With no annotations provided, the description carries the full burden of behavioral disclosure. It describes what the tool does (retrieves a summary) and parameter interactions, but doesn't address critical behavioral aspects like whether this is a read-only operation, what format the summary returns, if there are rate limits, authentication requirements, or potential side effects. For a tool with zero annotation coverage, this leaves significant gaps in understanding its behavior.

Agents need to know what a tool does to the world before calling it. Descriptions should go beyond structured annotations to explain consequences.

Conciseness4/5

Is the description appropriately sized, front-loaded, and free of redundancy?

The description is well-structured with clear sections (purpose, args with explanations, examples) and uses bullet points for readability. While efficient, the 'Examples' section could be slightly more concise by combining similar cases, but overall it's front-loaded with the core purpose and avoids unnecessary verbiage.

Shorter descriptions cost fewer tokens and are easier for agents to parse. Every sentence should earn its place.

Completeness3/5

Given the tool's complexity, does the description cover enough for an agent to succeed on first attempt?

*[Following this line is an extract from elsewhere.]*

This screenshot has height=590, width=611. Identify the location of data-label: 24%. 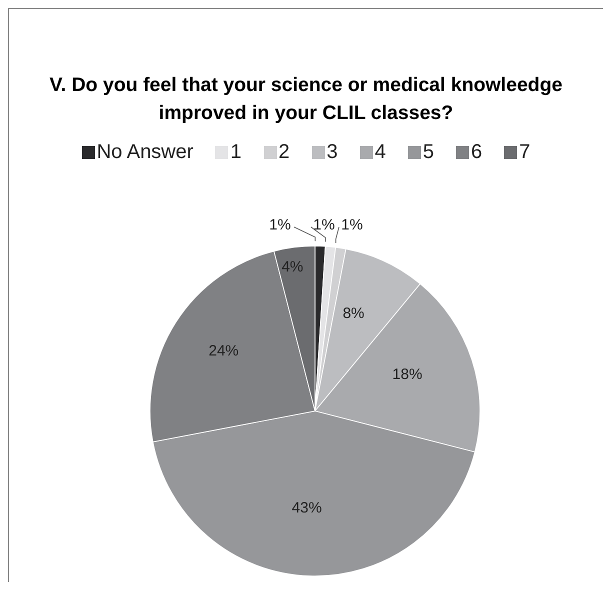
(224, 351).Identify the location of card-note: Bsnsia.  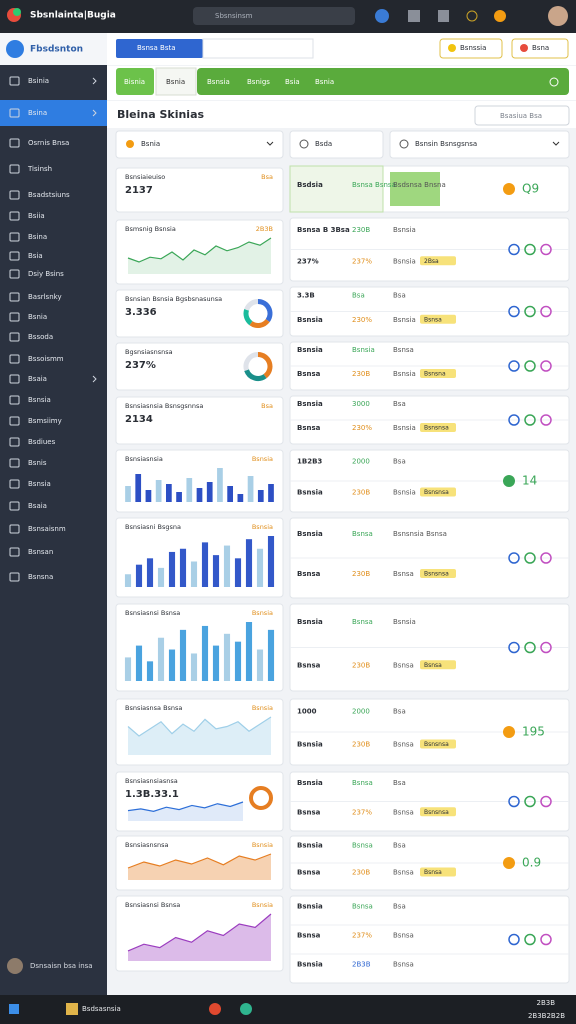
(262, 613).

Given the tool's moderate complexity (3 parameters, no output schema, no annotations), the description is partially complete. It excels at parameter documentation but lacks information about the return format, error conditions, or how the 'productivity summary' is structured. Without an output schema, the agent won't know what data to expect from this tool, which is a significant gap for a summary retrieval function.

Complex tools with many parameters or behaviors need more documentation. Simple tools need less. This dimension scales expectations accordingly.

Parameters5/5

Does the description clarify parameter syntax, constraints, interactions, or defaults beyond what the schema provides?

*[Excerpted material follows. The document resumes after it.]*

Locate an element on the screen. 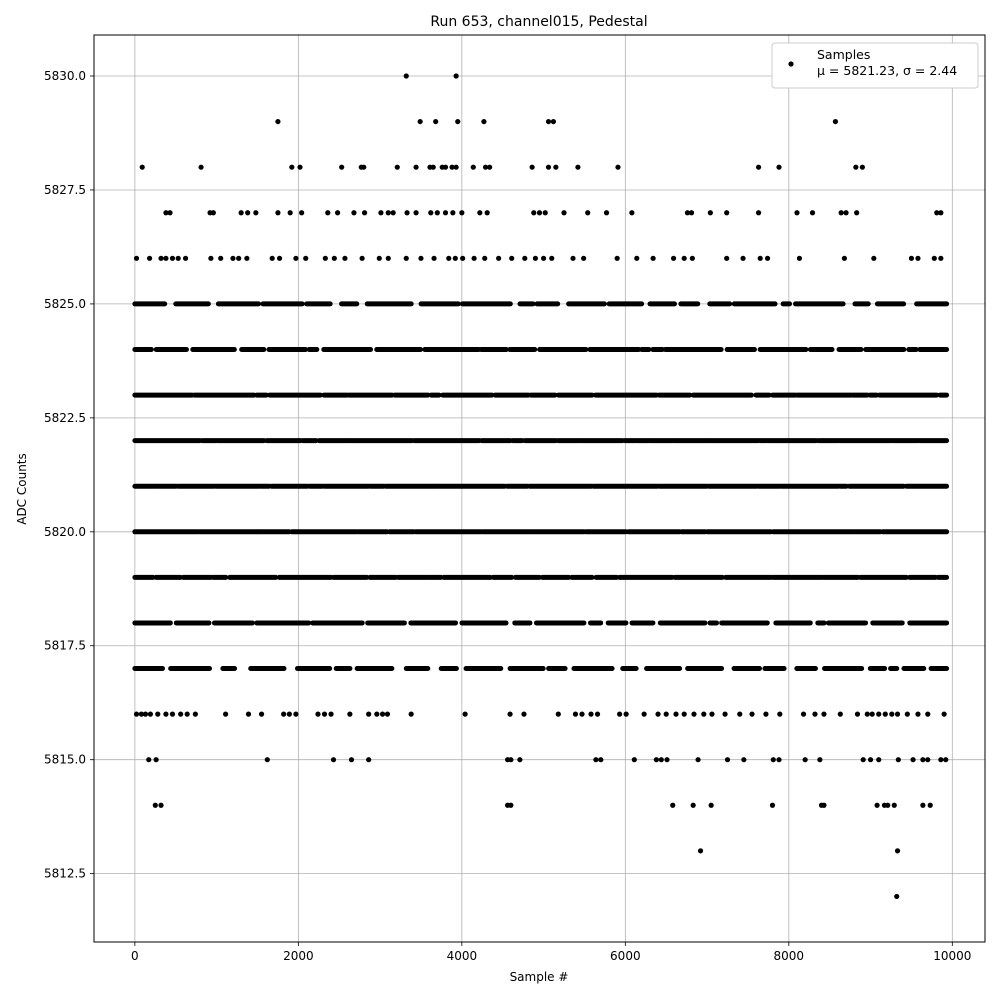 This screenshot has width=1000, height=1000. y-tick-label: 5820.0 is located at coordinates (65, 532).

The description adds substantial value beyond the input schema, which has 0% description coverage. It explains the purpose of each parameter ('days: Number of days to analyze from today backwards'), provides defaults, clarifies parameter interactions ('start_date overrides days parameter'), gives format specifications ('YYYY-MM-DD format'), and includes concrete examples. This fully compensates for the schema's lack of descriptions.

Input schemas describe structure but not intent. Descriptions should explain non-obvious parameter relationships and valid value ranges.

Purpose4/5

Does the description clearly state what the tool does and how it differs from similar tools?

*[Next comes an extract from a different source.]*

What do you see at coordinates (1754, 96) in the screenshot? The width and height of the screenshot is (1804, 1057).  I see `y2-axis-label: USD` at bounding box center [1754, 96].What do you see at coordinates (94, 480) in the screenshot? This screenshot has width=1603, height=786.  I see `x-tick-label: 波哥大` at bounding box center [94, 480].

The description clearly states the tool's purpose as 'Get a comprehensive productivity summary for a specified time range', which includes a specific verb ('Get') and resource ('productivity summary') with scope ('for a specified time range'). However, it doesn't explicitly differentiate from sibling tools like 'get_productivity_summary' (without time range) or 'time_tracking_summary', which could cause confusion.

Agents choose between tools based on descriptions. A clear purpose with a specific verb and resource helps agents select the right tool.

Usage Guidelines3/5

Does the description explain when to use this tool, when not to, or what alternatives exist?

The description provides implied usage through parameter examples and defaults (e.g., 'default: 7 for weekly summary'), showing when to use days vs. start_date/end_date. However, it lacks explicit guidance on when to choose this tool over similar siblings like 'get_productivity_summary' or 'time_tracking_summary', leaving the agent to infer based on tool names alone.

Agents often have multiple tools that could apply. Explicit usage guidance like "use X instead of Y when Z" prevents misuse.